Enfin, pour un achat comme pour une location, une autorisation d'exploiter est nécessaire avant de se lancer. Ce blanc-seing est délivré, selon les critères définis par le Sdrea local, par une commission départementale d'orientation agricole (CDOA). « Mais cette dernière est constituée d'agriculteurs en place, issus du syndicat majoritaire, qui peuvent avoir intérêt à favoriser un exploitant déjà installé ou plus conforme à leur vision des modèles à sauvegarder », remarque Coline Sovran. Quant aux achats de parts sociales dans les sociétés agricoles, ils restent assez opaques. « Avec un bon juriste, on peut contourner massivement ces régulations », résume Tanguy Martin. Résultat : seuls 15 000 des postulants auprès des points d'accueil installation parviennent à leurs fins chaque année.
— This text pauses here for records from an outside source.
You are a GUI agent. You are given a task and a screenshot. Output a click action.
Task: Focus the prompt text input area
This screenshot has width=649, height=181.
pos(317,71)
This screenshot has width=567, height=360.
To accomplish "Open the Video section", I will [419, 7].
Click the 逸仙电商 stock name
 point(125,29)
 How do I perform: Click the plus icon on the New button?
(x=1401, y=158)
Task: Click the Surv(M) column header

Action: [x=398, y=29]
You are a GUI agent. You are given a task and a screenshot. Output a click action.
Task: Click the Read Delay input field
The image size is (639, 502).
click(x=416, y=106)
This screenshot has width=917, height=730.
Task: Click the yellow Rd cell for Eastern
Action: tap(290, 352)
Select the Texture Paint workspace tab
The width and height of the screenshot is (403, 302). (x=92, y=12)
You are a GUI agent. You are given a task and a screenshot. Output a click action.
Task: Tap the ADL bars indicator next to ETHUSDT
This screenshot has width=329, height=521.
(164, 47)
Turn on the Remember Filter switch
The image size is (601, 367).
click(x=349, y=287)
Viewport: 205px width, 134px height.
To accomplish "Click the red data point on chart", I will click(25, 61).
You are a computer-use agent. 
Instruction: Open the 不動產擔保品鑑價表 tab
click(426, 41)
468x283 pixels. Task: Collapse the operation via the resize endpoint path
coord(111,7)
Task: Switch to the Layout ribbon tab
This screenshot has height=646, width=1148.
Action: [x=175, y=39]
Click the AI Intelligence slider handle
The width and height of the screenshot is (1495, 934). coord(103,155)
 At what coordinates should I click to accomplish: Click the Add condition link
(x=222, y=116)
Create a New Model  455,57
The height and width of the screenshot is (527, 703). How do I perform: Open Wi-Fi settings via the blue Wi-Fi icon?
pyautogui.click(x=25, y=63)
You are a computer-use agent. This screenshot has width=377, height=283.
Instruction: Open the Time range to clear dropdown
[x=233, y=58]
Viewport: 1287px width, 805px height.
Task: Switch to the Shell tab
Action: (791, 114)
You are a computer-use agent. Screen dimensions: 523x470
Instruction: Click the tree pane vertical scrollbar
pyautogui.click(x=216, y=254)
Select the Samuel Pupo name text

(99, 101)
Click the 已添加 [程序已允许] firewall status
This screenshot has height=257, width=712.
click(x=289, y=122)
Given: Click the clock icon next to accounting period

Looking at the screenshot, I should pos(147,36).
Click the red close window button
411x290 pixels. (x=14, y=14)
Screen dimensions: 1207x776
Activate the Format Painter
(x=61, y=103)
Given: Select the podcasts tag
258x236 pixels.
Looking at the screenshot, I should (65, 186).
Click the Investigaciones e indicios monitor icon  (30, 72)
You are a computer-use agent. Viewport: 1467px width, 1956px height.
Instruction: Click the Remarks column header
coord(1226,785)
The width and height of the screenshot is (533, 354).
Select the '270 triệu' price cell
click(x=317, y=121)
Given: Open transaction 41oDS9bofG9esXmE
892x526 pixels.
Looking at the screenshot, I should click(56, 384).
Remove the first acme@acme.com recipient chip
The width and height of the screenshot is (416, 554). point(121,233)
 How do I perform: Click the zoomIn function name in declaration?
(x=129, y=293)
Pas de quoi compenser les 20 000 départs annuels.
Un panel de solutions
Afin de sortir ces terres de la spéculation et permettre à de nouvelles générations d'agriculteurs de s'installer, Terre de liens propose plusieurs leviers. En amont, la fédération préconise de mieux préparer la transmission, « un impensé des politiques publiques », par des accompagnements individuels et collectifs. Elle prône des mesures fiscales moins favorables à la vente de terres constructibles. Elle conseille une meilleure prise en compte des enjeux environnementaux et sociaux par les Sdrea, y compris l'accès aux terres pour les femmes, insuffisamment représentées dans le secteur, et la révision de certains dispositifs de la PAC : ceux qui lient les aides à la surface des exploitations et ceux qui excluent des aides les personnes d'âge mûr en reconversion, notamment.
Enfin, dans l'attente d'une grande loi foncière promise, mais toujours repoussée, elle encourage la mise en place de solutions de portage des terres, mais aussi un moratoire sur les nouvelles zones à urbaniser. Des solutions qui pourraient aussi permettre de faire bouger les lignes en termes de modèles de production et de consommation. À condition de manger moitié moins de produits d'origine animale, la France disposerait d'une surface agricole utile suffisante pour basculer entièrement vers l'agriculture bio, plus gourmande en terre, mais plus qualitative, estime ainsi la fédération. L'opportunité aussi de réduire de 40 % les émissions de gaz à effet de serre du secteur.